Ongoing Credit Checks

  1. In our view, by conducting credit checks on the complainant and others in support of the marketing program in question, the Telco was collecting personal information for a purpose which a reasonable person would not consider appropriate in the circumstances.
  2. As a preliminary matter, it is our view that the information collected for use in this marketing program was the complainant’s personal information. That is, the information the Telco collected was linked to a unique identifier, which was in turn associated with the complainant.
  3. In a recent investigation into Bell’s Relevant Ads Program, the Commissioner noted that:

    “We see such provincial [credit reporting] legislation as reflecting the recognition that measures of credit worthiness, such as credit scores, are only to be used for certain limited purposes directly related to decisions with important financial implications for the consumer and the organization concerned. Bell’s use of credit score information to design targeted ads clearly extends beyond these recognized purposes.”
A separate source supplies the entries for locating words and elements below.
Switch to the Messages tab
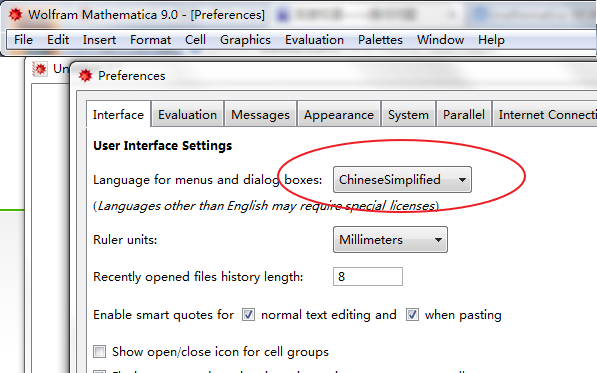597x373 pixels. pyautogui.click(x=260, y=115)
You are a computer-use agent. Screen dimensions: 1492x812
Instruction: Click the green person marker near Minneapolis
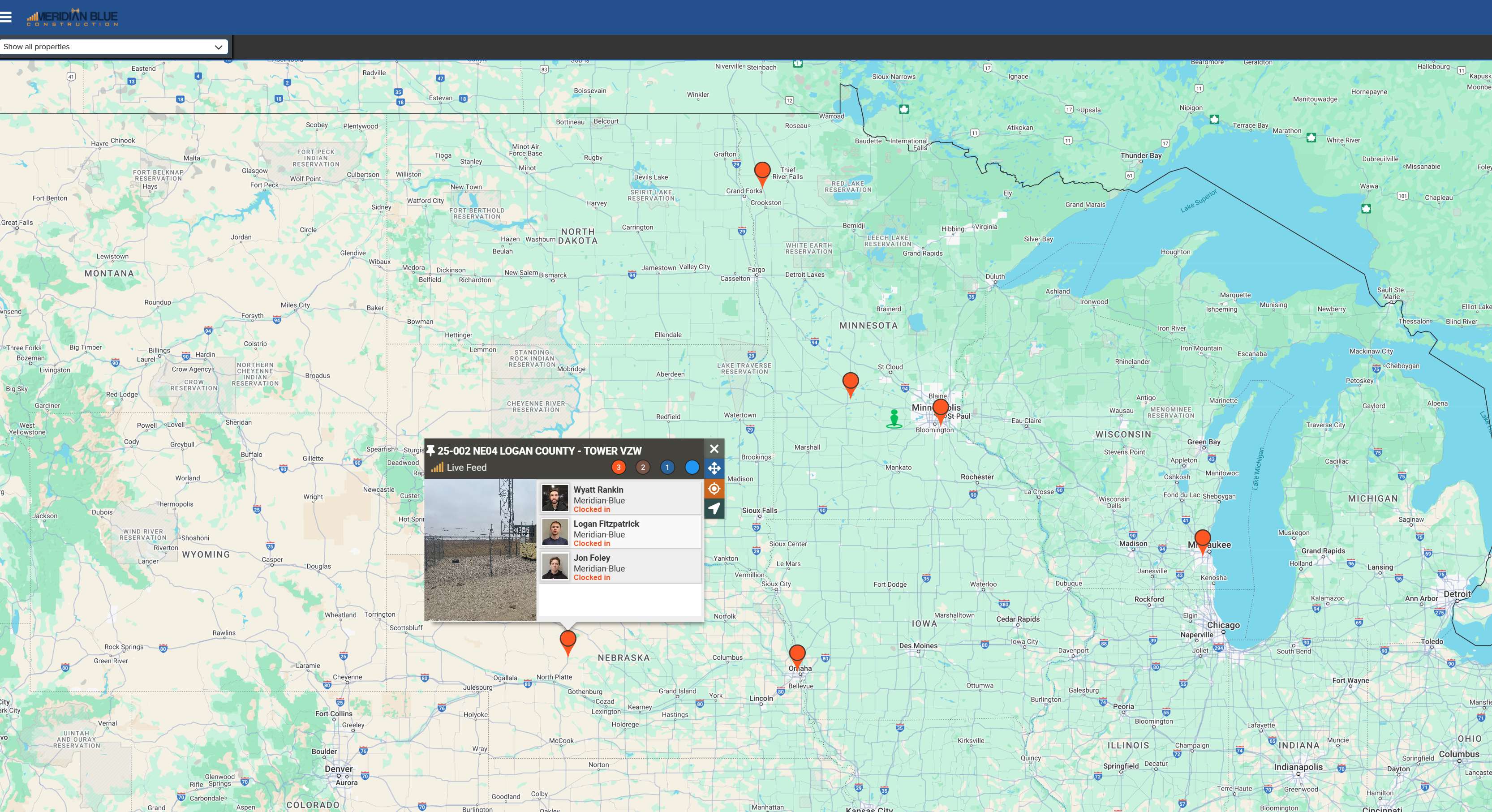coord(894,419)
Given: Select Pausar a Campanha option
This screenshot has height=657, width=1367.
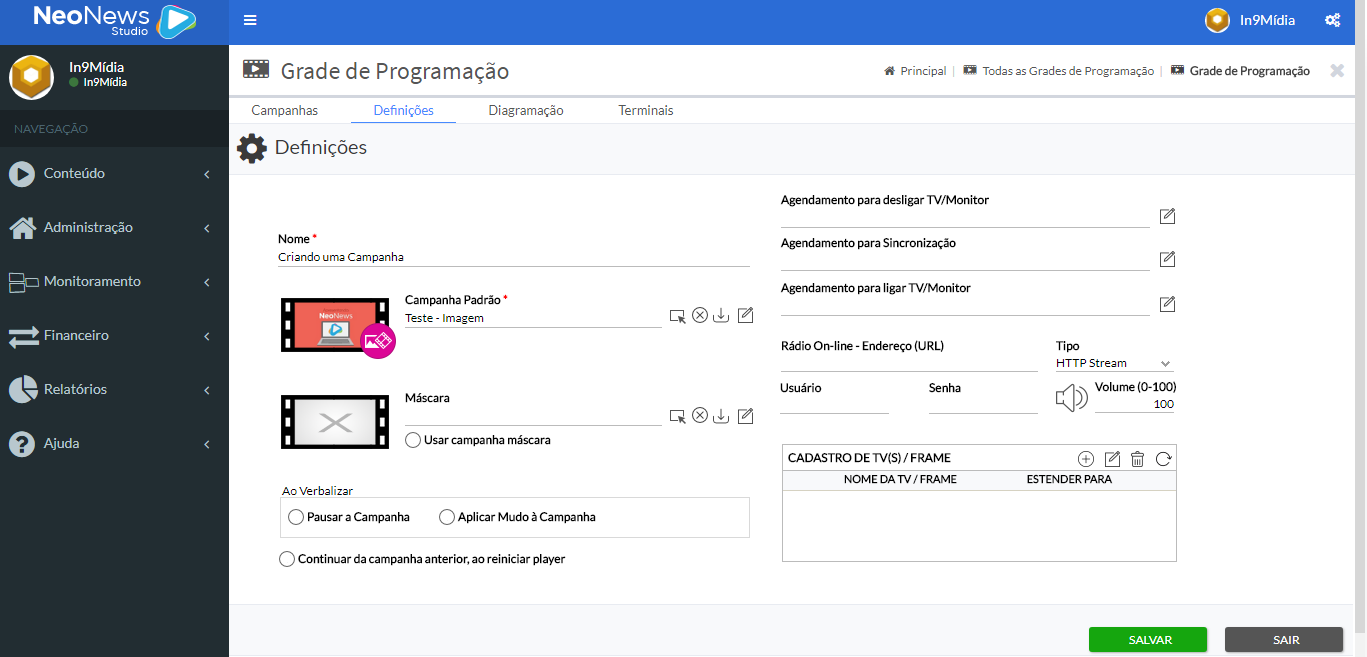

  4. Similarly, our Office finds in this case that the Telco’s collection of individual credit information for marketing purposes represents a contravention of subsection 5(3) of Part 1 of the Act.
  5. However, we also recognize that the Telco has, subsequent to our intervention, ceased using individual credit information for the purpose of the marketing program in question in this investigation.

Conclusion

  1. Accordingly, we conclude that the matters are well-founded and resolved.

Other

  1. Our investigation dealt with the collection and use of the complainant’s credit information for the purposes of a specific marketing campaign. However, in our Office’s view, more broadly, use of individual credit information obtained from a credit reporting agency, for secondary marketing purposes, would generally be considered inappropriate under the Act.
  2. Given that our Office has determined that the Telco’s collection and use of credit information for marketing purposes to be inappropriate in this case, we have not issued a finding with respect to the issue of consent for such purposes. That said, in our view, it is unlikely that the Telco’s customers would have meaningfully understood, via the terms in its Agreement and Privacy Policy, that their credit information would be used to deliver tailored promotions. With that in mind, our Office strongly encourages the Telco to provide a clear explanation to its customers of all the appropriate purposes for which it is seeking consent to use customers’ credit information.